Sicchè non può dirsi che si trattino in maniera diversa situazioni uguali. Come anticipato, questa Corte di legittimità si è occupata della questione con due precedenti decisioni, ed in entrambe le occasioni si è pronunciata nel senso della rilevanza selettiva della natura commerciale dell'attività svolta con riguardo tanto alle società quanto alle non-società. Più in particolare, Cass.n.4763/09 ha osservato in motivazione quanto segue (l’affermazione è ripresa nelle conclusioni del Procuratore Generale): “La posizione è esattamente contestata dalla difesa erariale, perché la lettera dell'art. 4, comma 1, cioè di quella parte della disposizione che è posta all'inizio della formula e che è comune a tutte le sue specie indicate, poi, con le lett. dalla a) alla g), è chiara nel limitare i suoi destinatari ai soggetti che svolgano esclusivamente o principalmente attività commerciale od agricola. Ne deriva che la specie degli atti di fusione, considerati nella lett. b), non possono essere che atti di fusione tra quei soggetti che, indipendentemente dal fatto che essi siano società od enti diversi dalle società, svolgano comunque, esclusivamente o principalmente, attività commerciale od agricola”. Orbene, gli argomenti tutti fin qui spesi sembrano in grado (indipendentemente dalla loro persuasività) di quantomeno dimostrare come la lettera dell’art.4 Tariffa, prestandosi ad opposte ricostruzioni, non possa per ciò solo reputarsi lampante né incontrovertibilmente univoca e come, di conseguenza, il problema non possa trovare appagante soluzione nel brocardo in claris non fit interpretatio. A meno che non si voglia riferire questa affermazione di limpidezza normativa alla fattispecie (ma solo a questa) in concreto sottoposta all'attenzione del precedente di legittimità in questione, in quanto estranea alla società semplice ed invece concernente un'operazione di incorporazione di enti non societari (associativi) e non svolgenti attività agricola o commerciale (ma di rappresentanza di categoria). Lo stesso è a dire per la decisione in Cass.n. 227/21 la quale si limita a richiamare e recepire quel precedente, ma anch'essa in una fattispecie di imposizione proporzionale, perché relativa ad enti non societari e non esercenti attività agricola o commerciale. Può dunque concludersi che in entrambe le decisioni è mancato - perché il caso non lo richiedeva - un utile e convincente approfondimento del problema, che oggi si ripresenta nel suo snodo più critico.

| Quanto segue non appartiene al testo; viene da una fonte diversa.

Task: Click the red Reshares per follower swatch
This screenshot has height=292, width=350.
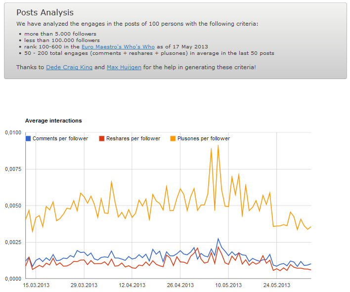Action: (102, 138)
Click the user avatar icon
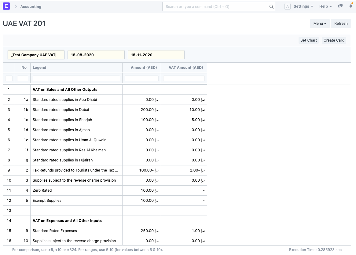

§ 3. Il ricorso dell'agenzia delle entrate va in definitiva respinto in applicazione del seguente principio di diritto: “l'atto di scissione relativo a società semplice è assoggettato, ex art.4 Tariffa Parte Prima all. d.P.R. 131/86, ad imposta di registro in misura fissa, dal momento che il requisito normativo dell'oggetto esclusivo o principale di natura commerciale o agricola non concerne le società ma soltanto gli enti diversi da queste”. Evidenti sono i presupposti di controvertibilità della questione che depongono per la integrale compensazione delle spese di lite. P.Q.M. La Corte - rigetta il ricorso; - compensa le spese.